Point:  Modern epidemiologic approaches are invaluable to furthering our understanding of risk factors for human birth defects.  (Dr. Sonia Hernandez-Diaz, Harvard School of Public Health)
Counter-Point:  Current epidemiologic approaches are unlikely to offer additional salient information on causes of human birth defects. (Dr. Allen Wilcox, National Institute of Environmental Health Sciences, NIH)
Discussant: Dr. Michelle Williams, Harvard School of Public Health (5-10 mins)
4:30-5:30         General Discussion & Wrap-Up:  What are the priorities and infrastructure needs to enhance an interdisciplinary agenda for the genetics of human birth defects?  (All participants)
5:30                 Adjourn
Future Call:     Steering Committee, Speakers, and Discussion Leaders meet to develop next steps and concepts for “white paper.”
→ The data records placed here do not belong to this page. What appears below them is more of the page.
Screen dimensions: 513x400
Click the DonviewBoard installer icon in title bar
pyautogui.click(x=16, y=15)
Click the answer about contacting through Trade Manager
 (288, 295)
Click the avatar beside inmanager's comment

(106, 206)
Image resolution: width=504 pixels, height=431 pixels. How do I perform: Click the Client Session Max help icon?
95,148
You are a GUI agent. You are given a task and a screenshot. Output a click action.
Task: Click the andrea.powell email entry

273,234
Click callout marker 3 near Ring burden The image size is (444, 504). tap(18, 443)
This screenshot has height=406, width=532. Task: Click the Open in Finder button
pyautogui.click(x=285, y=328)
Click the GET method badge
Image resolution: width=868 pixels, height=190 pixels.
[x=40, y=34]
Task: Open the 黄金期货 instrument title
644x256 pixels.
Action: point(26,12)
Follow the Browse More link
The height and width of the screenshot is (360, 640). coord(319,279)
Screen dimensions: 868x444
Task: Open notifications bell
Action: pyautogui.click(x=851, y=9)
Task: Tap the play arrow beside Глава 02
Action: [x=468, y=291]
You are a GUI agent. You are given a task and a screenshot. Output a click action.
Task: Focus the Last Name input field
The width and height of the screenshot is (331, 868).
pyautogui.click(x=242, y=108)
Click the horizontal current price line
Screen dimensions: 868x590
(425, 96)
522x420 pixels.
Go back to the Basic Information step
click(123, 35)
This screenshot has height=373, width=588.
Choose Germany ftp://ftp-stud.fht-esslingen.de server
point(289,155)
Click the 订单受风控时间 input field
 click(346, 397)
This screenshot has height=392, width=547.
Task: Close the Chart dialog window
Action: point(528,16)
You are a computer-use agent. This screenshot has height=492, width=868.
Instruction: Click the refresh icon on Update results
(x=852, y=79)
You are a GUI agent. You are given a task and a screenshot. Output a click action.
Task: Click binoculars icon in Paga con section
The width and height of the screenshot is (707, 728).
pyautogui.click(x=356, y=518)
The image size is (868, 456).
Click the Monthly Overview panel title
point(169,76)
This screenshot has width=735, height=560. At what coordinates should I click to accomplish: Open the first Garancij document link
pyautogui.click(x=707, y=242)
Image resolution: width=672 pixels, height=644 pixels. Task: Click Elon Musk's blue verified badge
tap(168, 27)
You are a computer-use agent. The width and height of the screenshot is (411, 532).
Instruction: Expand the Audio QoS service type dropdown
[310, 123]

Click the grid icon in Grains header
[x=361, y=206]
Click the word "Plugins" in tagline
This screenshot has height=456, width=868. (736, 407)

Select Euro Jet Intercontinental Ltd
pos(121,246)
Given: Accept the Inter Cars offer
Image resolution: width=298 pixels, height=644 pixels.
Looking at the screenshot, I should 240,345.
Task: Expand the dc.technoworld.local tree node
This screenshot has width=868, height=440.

Funded by the Eunice Kennedy Shriver National Institute of Child Health and Human Development (U13HD076529) with co-funding from the Office of Rare Disease Research-National Center for Advancing Translational Sciences, the National Institute of Dental and Craniofacial Research, and the National Institute of Environmental Health Sciences.

***A note about lodging***
Stanford University has reserved a block of rooms at the Dulles Marriott for your convenience at the rate of $119 per night before taxes or incidentals. If you would like to reserve a room at this location and rate, please call the Marriott at (703) 471-9500 and ask to place a reservation under the block of rooms reserved by Stanford University for the “Developing an Interdisciplinary Research Agenda for Genetics of Birth Defects” conference. 

Please note that there is a limited number of rooms reserved under this block and the earlier you reserve your room, the more likely you are to receive one of the rooms at the blocked rate. Also note that any unfilled rooms within the block will be released on December 31st, 2013 at midnight. If you wish to reserve your room at the blocked rate you must place the reservations prior to that time.